# who is kahr's parent company?



## hideit (Oct 3, 2007)

at shootingindustry.com
they list the number of pistols sold in 2004 and 2005 by caliber group
but anyway the question is
which one is Kahr associated with?


----------



## Baldy (Jun 21, 2006)

Here's the group that owns Kahr.
http://www.saeilo-smi.com/greeting.html


----------



## neophyte (Aug 13, 2007)

good find; thanks 'Baldy'


----------



## Baldy (Jun 21, 2006)

Your welcome.:smt033


----------



## babs (Nov 30, 2007)

On their website they show this shot for die-casted products...








That middle piece is distinctively the "trap-door" cover that holds the ball-ramp clutch assembly.. on a harley davidson big-twin transmission... I know 'em all too well.. Amazing how these companies get around.


----------



## gixxerw1 (Feb 27, 2008)

Another interesting fact about Kahr arms is the owner in ma facility is named moon his father started the mooneys church.
One of my shooting buddies is the service manager there so if you guys have any questions i can get them answered pretty quick. I have an older 1997 Kahr K40 wilson combat demo gun.


----------



## curmudgeon8 (Oct 14, 2008)

gixxerw1 said:


> Another interesting fact about Kahr arms is the owner in ma facility is named moon his father started the mooneys church.
> One of my shooting buddies is the service manager there so if you guys have any questions i can get them answered pretty quick. I have an older 1997 Kahr K40 wilson combat demo gun.


Thx for the offer. See my thread "Kahr P9 light strikes".
I called Kahr, they took message and said someone would call me back in 1-2 days. 10/15 or 10/16/08. :watching:


----------

Task requirements
**1)** Using the forum thread, mark each statement yes or no, and quote the words that decide it: (a) Baldy posted a link to the group that owns Kahr. (b) gixxerw1 has a 1997 Kahr K40 wilson combat demo gun. (c) curmudgeon8 got a call back from Kahr the same day.
**2)** In the listing, transcribe the lines starting at the one that contains "The width and height of the screenshot is (720, 1280)." and ending after the one that contains "Looking at the image, I should click on (123, 342).".
The listing that comes next has no connection to the forum thread.

Given data

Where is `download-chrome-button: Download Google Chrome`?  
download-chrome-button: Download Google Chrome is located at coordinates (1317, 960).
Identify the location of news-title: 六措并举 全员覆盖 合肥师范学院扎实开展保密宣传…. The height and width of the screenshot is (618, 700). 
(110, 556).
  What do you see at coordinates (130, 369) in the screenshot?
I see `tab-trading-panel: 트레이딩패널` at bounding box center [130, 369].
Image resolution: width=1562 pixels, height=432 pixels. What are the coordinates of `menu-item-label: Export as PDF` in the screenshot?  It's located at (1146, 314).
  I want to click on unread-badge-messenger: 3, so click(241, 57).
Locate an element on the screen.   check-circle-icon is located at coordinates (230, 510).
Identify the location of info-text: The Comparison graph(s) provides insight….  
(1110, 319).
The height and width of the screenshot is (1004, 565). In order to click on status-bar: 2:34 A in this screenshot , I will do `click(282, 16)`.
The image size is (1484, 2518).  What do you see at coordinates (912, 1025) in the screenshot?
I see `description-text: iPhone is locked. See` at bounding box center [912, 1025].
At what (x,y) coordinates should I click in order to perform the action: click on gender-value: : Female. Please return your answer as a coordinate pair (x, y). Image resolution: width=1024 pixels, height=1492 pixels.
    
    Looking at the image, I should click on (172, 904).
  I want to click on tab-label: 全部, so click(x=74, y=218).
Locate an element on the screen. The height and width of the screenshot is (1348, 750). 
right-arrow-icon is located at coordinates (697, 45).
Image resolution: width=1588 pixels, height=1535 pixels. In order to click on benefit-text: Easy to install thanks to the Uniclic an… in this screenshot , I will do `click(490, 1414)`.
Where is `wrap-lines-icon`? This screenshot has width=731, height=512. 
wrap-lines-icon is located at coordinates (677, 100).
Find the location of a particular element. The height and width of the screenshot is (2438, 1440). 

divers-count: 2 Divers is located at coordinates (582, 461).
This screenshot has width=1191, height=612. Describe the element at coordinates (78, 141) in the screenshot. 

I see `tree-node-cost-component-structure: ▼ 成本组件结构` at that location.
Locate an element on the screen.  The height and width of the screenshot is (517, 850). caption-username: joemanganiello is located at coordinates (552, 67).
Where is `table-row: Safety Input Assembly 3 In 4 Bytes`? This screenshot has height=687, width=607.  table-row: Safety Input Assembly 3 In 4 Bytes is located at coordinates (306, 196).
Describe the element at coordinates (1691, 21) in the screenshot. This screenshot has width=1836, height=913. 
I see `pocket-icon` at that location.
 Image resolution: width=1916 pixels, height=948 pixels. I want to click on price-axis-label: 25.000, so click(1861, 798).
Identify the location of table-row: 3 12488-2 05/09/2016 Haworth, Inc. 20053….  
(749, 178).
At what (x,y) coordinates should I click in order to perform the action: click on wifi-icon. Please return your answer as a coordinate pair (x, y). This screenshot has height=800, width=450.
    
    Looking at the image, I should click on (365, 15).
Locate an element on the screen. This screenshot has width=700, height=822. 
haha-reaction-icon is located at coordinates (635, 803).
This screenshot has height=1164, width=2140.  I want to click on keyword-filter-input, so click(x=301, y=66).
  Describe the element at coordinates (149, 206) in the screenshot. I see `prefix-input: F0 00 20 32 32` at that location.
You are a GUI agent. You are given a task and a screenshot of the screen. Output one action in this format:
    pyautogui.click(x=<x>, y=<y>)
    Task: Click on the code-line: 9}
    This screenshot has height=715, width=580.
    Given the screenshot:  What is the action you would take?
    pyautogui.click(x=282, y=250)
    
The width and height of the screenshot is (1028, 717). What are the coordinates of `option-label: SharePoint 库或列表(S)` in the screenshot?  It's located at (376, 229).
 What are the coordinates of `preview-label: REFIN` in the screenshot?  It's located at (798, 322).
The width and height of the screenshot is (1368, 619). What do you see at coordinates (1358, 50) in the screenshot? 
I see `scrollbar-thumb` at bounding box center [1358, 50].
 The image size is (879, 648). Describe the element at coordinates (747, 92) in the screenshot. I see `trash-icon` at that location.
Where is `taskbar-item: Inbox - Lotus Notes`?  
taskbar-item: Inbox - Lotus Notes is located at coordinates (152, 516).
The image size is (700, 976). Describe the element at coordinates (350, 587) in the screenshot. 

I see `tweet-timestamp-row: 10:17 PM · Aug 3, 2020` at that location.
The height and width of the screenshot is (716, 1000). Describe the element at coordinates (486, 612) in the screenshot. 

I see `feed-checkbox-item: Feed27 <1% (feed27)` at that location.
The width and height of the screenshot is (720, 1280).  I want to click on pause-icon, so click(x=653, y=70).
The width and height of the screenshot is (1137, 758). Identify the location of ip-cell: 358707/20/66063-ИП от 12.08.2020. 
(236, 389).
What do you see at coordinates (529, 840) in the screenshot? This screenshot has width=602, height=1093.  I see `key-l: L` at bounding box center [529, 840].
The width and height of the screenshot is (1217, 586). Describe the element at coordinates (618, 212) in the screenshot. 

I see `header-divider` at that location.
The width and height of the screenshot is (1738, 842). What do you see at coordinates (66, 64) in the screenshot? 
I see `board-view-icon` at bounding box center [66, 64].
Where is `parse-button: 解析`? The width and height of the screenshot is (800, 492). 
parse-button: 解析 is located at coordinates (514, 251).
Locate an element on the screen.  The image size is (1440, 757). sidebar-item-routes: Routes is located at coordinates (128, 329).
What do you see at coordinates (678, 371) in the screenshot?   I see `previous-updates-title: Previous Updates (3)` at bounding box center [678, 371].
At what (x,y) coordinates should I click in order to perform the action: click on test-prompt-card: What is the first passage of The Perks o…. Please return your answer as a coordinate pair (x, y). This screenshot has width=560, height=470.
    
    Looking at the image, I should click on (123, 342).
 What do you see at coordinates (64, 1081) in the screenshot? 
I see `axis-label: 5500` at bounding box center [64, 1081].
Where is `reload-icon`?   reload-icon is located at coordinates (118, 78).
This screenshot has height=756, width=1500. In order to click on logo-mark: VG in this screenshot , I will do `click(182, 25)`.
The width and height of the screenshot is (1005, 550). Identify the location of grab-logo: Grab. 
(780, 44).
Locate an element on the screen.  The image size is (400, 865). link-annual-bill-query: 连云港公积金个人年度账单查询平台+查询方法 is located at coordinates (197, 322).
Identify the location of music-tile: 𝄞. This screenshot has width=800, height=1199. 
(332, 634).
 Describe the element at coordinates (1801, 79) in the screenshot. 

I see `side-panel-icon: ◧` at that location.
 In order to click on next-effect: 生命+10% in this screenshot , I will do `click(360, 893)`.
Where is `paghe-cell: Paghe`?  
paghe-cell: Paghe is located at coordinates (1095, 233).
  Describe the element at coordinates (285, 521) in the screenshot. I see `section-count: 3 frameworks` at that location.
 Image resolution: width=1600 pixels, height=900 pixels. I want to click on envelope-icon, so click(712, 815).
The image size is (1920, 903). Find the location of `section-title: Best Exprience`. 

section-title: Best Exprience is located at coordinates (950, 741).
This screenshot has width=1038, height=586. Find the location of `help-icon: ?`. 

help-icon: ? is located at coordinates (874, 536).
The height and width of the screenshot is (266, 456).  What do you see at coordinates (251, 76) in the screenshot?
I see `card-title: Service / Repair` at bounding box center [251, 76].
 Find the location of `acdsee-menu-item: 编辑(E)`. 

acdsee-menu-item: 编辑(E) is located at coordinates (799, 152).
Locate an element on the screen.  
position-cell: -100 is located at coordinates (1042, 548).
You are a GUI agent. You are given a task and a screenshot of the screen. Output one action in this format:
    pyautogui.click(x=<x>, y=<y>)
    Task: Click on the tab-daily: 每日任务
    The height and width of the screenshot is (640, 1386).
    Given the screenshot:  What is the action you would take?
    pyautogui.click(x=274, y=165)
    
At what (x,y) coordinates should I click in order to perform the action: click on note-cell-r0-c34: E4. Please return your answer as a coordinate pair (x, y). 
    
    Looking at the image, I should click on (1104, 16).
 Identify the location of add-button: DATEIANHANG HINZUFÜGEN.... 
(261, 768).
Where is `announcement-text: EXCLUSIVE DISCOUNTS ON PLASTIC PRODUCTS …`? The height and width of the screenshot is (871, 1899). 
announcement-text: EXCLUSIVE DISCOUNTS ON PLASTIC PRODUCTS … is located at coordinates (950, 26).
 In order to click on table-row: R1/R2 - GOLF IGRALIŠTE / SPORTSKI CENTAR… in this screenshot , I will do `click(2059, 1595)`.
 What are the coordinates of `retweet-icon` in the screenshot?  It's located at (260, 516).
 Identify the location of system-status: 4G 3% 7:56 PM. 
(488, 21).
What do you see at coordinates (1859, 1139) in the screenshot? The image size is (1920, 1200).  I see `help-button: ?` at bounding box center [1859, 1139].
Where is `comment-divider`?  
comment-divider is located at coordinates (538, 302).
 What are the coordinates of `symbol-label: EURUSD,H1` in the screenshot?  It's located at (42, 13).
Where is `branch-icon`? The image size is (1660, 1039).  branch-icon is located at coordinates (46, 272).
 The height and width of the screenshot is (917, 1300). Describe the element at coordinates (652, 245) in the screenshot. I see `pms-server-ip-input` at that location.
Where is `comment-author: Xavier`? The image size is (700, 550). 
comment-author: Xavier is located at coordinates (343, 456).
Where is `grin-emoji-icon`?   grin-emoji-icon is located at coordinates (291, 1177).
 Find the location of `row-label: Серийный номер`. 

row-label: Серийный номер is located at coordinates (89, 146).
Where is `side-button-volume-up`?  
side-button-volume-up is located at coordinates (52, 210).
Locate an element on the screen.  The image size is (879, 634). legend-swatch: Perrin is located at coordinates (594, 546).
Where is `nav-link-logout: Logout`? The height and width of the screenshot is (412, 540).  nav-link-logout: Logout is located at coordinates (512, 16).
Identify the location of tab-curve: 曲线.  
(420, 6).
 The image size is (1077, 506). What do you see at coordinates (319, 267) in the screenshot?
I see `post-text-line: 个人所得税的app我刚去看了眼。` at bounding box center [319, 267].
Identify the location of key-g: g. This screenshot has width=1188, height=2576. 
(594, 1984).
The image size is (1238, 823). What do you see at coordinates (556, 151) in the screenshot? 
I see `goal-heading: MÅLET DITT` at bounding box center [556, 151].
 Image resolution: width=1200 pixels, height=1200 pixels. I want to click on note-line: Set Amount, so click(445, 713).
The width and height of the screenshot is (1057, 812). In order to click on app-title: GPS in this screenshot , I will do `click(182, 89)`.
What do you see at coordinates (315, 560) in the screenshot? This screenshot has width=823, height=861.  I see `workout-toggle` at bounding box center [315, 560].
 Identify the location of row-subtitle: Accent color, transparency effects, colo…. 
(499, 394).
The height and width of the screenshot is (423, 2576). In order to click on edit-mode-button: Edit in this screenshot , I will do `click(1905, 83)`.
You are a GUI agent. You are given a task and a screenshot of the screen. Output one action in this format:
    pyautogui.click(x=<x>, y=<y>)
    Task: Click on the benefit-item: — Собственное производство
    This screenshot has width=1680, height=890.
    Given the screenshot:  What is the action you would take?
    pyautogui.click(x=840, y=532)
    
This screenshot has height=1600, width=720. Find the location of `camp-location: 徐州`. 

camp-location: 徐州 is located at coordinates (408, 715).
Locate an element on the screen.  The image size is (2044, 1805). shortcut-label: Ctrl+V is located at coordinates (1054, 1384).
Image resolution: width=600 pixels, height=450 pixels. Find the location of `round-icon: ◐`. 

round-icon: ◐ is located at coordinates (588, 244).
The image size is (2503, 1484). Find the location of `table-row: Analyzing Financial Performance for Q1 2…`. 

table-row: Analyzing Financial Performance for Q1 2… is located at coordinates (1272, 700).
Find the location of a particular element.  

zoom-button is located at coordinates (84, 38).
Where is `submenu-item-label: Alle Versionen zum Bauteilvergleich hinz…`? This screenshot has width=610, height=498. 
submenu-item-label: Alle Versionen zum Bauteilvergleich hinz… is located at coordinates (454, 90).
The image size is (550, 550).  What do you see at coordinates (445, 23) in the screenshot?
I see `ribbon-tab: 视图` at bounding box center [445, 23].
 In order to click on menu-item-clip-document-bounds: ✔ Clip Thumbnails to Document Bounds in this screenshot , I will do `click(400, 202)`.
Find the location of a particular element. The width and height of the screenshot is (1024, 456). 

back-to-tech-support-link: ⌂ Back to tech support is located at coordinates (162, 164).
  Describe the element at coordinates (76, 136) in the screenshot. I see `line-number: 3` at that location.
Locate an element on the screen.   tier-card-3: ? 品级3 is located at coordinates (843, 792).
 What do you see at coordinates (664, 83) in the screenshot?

Exercise results
**1)**
(a) Yes: "Here's the group that owns Kahr."
(b) Yes: "I have an older 1997 Kahr K40 wilson combat demo gun."
(c) No: "they took message and said someone would call me back in 1-2 days."

**2)**
The width and height of the screenshot is (720, 1280).  I want to click on pause-icon, so click(x=653, y=70).
The width and height of the screenshot is (1137, 758). Identify the location of ip-cell: 358707/20/66063-ИП от 12.08.2020. 
(236, 389).
What do you see at coordinates (529, 840) in the screenshot? This screenshot has width=602, height=1093.  I see `key-l: L` at bounding box center [529, 840].
The width and height of the screenshot is (1217, 586). Describe the element at coordinates (618, 212) in the screenshot. 

I see `header-divider` at that location.
The width and height of the screenshot is (1738, 842). What do you see at coordinates (66, 64) in the screenshot? 
I see `board-view-icon` at bounding box center [66, 64].
Where is `parse-button: 解析`? The width and height of the screenshot is (800, 492). 
parse-button: 解析 is located at coordinates (514, 251).
Locate an element on the screen.  The image size is (1440, 757). sidebar-item-routes: Routes is located at coordinates (128, 329).
What do you see at coordinates (678, 371) in the screenshot?   I see `previous-updates-title: Previous Updates (3)` at bounding box center [678, 371].
At what (x,y) coordinates should I click in order to perform the action: click on test-prompt-card: What is the first passage of The Perks o…. Please return your answer as a coordinate pair (x, y). This screenshot has width=560, height=470.
    
    Looking at the image, I should click on (123, 342).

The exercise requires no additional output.